Pull out each line of the listing below that contains the word "Select", and copy those lines in their original order.

────────────────

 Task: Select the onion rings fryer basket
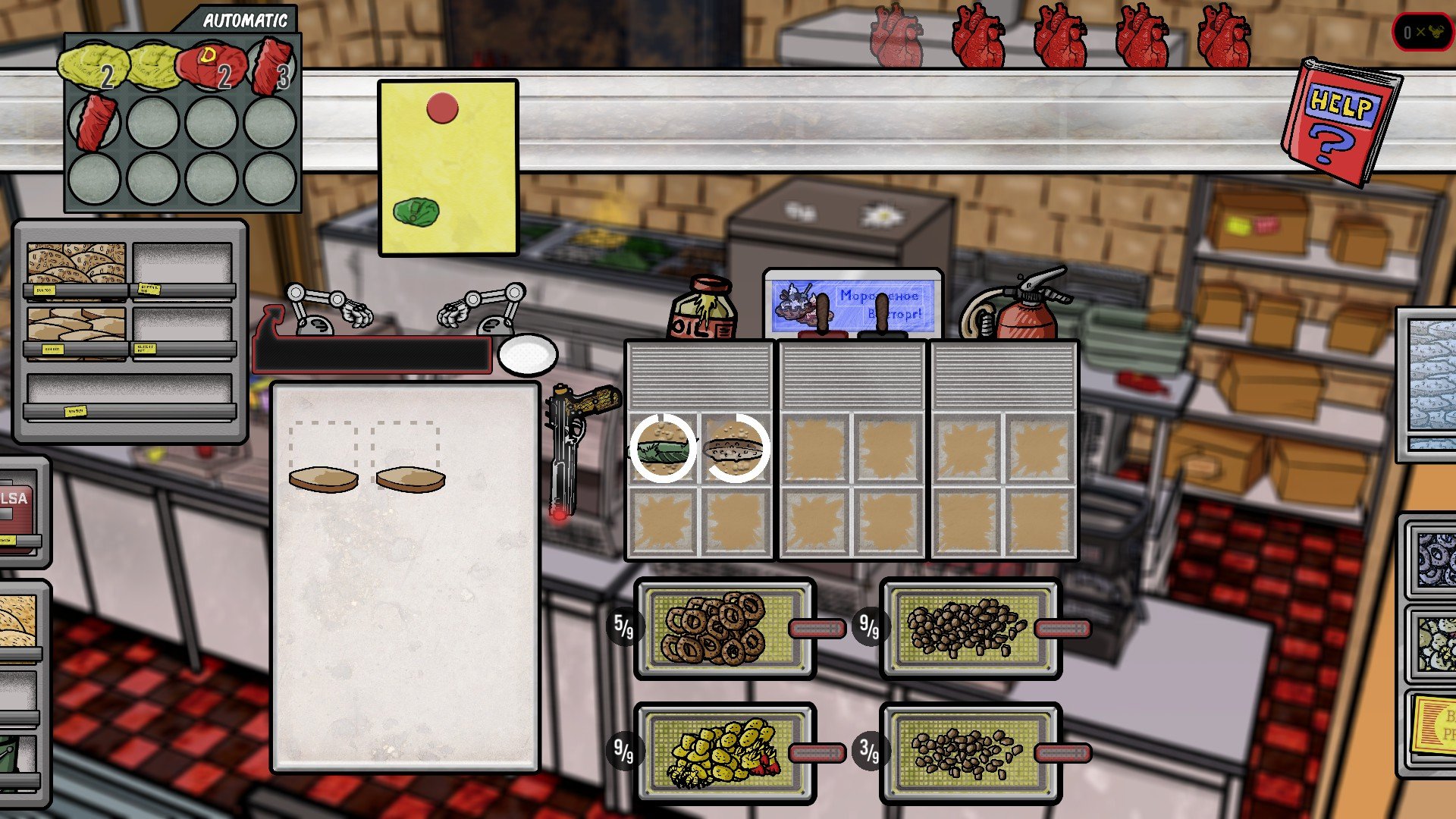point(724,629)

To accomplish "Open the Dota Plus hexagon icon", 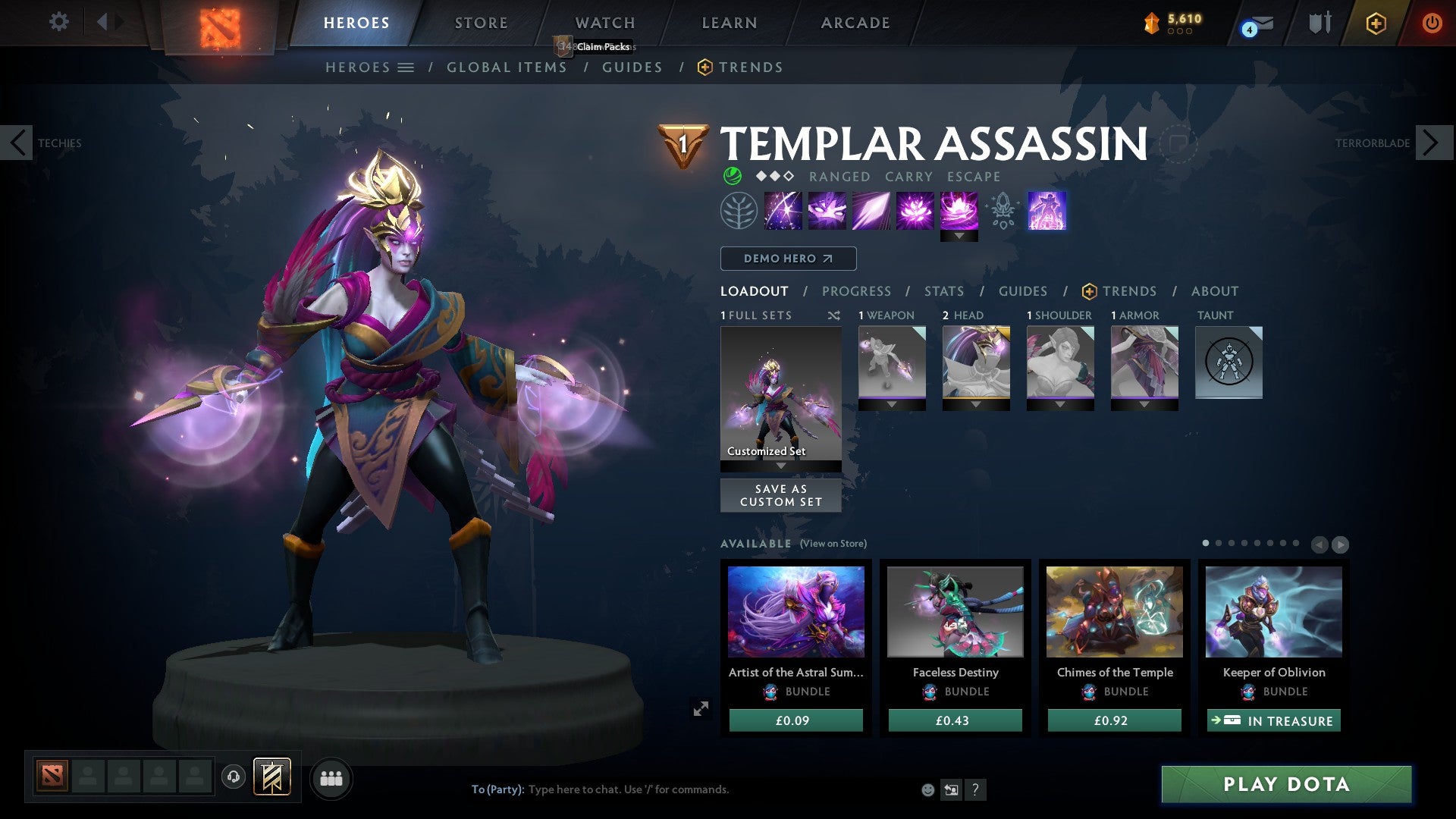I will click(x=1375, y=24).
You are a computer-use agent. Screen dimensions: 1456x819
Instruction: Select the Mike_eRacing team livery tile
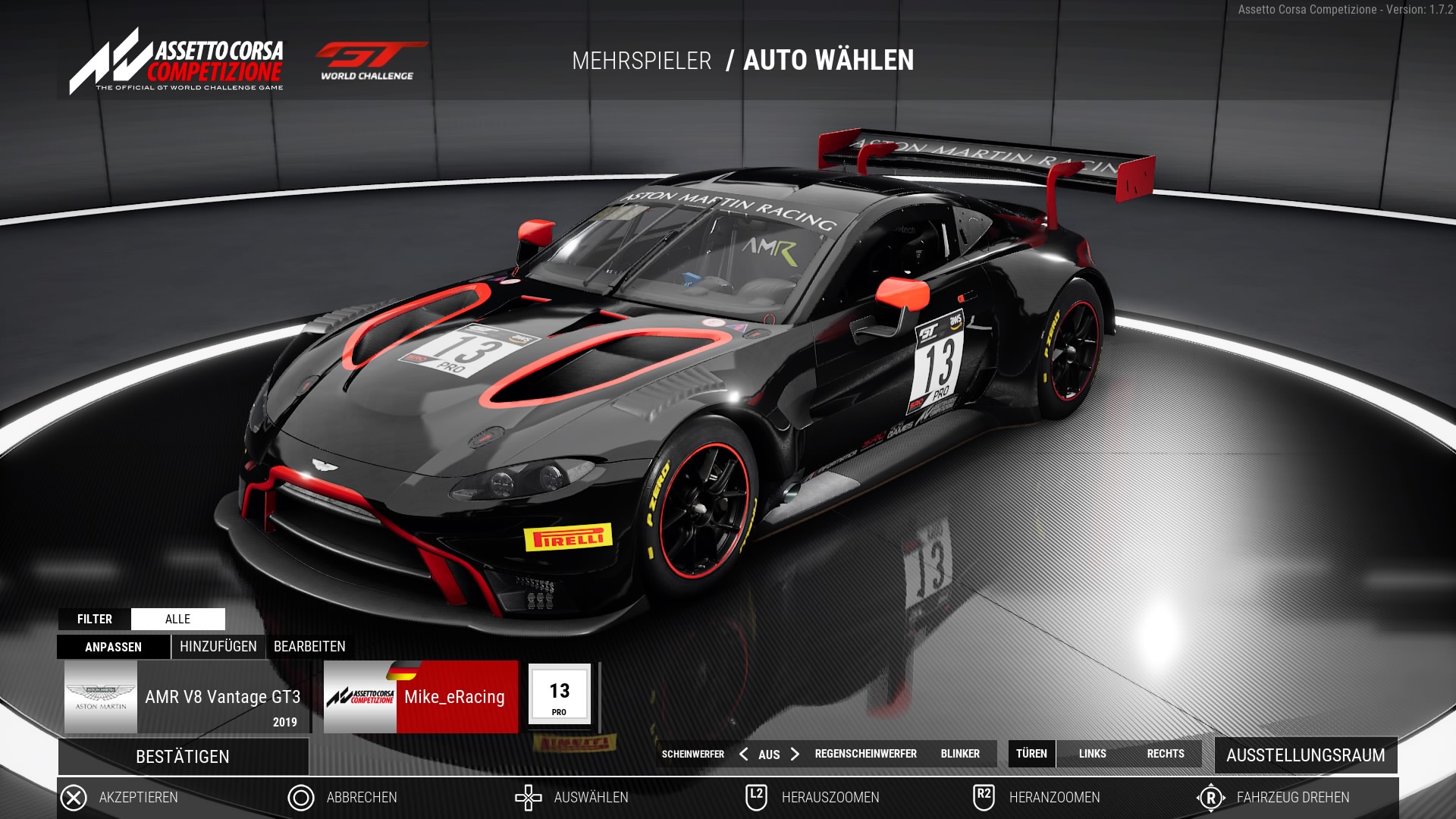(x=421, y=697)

────────────────

## Solution for this problem:
 Task: Select the onion rings fryer basket
Instruction: Select the Mike_eRacing team livery tile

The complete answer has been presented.